====== EXTRACTED INFORMATION
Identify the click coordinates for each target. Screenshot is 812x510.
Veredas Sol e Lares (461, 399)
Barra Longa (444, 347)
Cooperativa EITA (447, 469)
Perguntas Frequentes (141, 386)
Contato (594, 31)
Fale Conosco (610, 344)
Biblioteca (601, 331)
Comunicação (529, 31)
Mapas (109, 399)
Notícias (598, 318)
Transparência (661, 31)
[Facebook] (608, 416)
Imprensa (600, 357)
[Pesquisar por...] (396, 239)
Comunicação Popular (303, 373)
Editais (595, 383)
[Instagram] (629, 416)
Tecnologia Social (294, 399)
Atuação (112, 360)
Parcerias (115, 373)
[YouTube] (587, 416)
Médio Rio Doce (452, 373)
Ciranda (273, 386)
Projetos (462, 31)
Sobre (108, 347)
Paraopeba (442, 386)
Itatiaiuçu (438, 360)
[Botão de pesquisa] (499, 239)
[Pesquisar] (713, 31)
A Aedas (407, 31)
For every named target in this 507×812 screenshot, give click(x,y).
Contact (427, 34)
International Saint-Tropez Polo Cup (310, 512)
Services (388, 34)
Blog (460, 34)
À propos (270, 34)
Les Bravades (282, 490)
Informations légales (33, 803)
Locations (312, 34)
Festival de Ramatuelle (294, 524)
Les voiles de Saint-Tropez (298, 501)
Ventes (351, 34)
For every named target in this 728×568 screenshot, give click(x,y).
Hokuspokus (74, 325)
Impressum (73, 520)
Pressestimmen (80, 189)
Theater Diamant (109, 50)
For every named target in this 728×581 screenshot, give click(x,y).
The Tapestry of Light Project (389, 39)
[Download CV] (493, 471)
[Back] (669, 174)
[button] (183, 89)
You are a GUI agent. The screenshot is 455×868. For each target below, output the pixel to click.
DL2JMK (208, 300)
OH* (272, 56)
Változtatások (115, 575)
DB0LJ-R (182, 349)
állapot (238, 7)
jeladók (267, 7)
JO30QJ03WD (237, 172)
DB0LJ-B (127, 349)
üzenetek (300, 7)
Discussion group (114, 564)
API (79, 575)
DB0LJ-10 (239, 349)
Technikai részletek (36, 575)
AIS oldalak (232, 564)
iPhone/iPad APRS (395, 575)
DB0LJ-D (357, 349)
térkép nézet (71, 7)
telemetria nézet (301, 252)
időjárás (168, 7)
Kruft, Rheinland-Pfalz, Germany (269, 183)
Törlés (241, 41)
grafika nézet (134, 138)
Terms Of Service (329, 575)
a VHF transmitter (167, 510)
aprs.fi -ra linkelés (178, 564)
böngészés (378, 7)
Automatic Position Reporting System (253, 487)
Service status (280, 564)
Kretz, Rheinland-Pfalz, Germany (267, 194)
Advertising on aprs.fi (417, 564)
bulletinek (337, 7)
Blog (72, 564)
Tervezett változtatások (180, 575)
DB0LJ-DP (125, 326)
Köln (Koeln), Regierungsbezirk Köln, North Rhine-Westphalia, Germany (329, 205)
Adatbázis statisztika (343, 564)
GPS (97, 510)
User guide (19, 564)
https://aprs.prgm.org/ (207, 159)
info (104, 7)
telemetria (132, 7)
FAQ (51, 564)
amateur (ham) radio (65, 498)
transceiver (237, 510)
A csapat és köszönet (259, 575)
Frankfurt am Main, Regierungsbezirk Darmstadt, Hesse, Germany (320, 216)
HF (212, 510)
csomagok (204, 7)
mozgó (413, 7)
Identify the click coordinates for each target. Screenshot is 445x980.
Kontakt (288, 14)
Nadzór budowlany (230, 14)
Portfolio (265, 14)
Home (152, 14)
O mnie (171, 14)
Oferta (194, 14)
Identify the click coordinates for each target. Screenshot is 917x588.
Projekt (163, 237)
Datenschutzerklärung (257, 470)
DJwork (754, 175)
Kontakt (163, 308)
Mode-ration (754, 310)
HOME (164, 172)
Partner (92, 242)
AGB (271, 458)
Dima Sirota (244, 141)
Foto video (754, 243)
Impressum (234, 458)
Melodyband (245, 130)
============
__AIM OF THE TASK__. Give the items from the line with "DB0LJ-DP (125, 326)" up to and including the last line of the items as a JSON list of strings, one string per line, with blank lines left out.

__RESULT FOR THIS EXERCISE__.
[
  "DB0LJ-DP (125, 326)",
  "Köln (Koeln), Regierungsbezirk Köln, North Rhine-Westphalia, Germany (329, 205)",
  "Adatbázis statisztika (343, 564)",
  "GPS (97, 510)",
  "User guide (19, 564)",
  "https://aprs.prgm.org/ (207, 159)",
  "info (104, 7)",
  "telemetria (132, 7)",
  "FAQ (51, 564)",
  "amateur (ham) radio (65, 498)",
  "transceiver (237, 510)",
  "A csapat és köszönet (259, 575)",
  "Frankfurt am Main, Regierungsbezirk Darmstadt, Hesse, Germany (320, 216)",
  "HF (212, 510)",
  "csomagok (204, 7)",
  "mozgó (413, 7)",
  "Identify the click coordinates for each target. Screenshot is 445x980.",
  "Kontakt (288, 14)",
  "Nadzór budowlany (230, 14)",
  "Portfolio (265, 14)",
  "Home (152, 14)",
  "O mnie (171, 14)",
  "Oferta (194, 14)",
  "Identify the click coordinates for each target. Screenshot is 917x588.",
  "Projekt (163, 237)",
  "Datenschutzerklärung (257, 470)",
  "DJwork (754, 175)",
  "Kontakt (163, 308)",
  "Mode-ration (754, 310)",
  "HOME (164, 172)",
  "Partner (92, 242)",
  "AGB (271, 458)",
  "Dima Sirota (244, 141)",
  "Foto video (754, 243)",
  "Impressum (234, 458)",
  "Melodyband (245, 130)"
]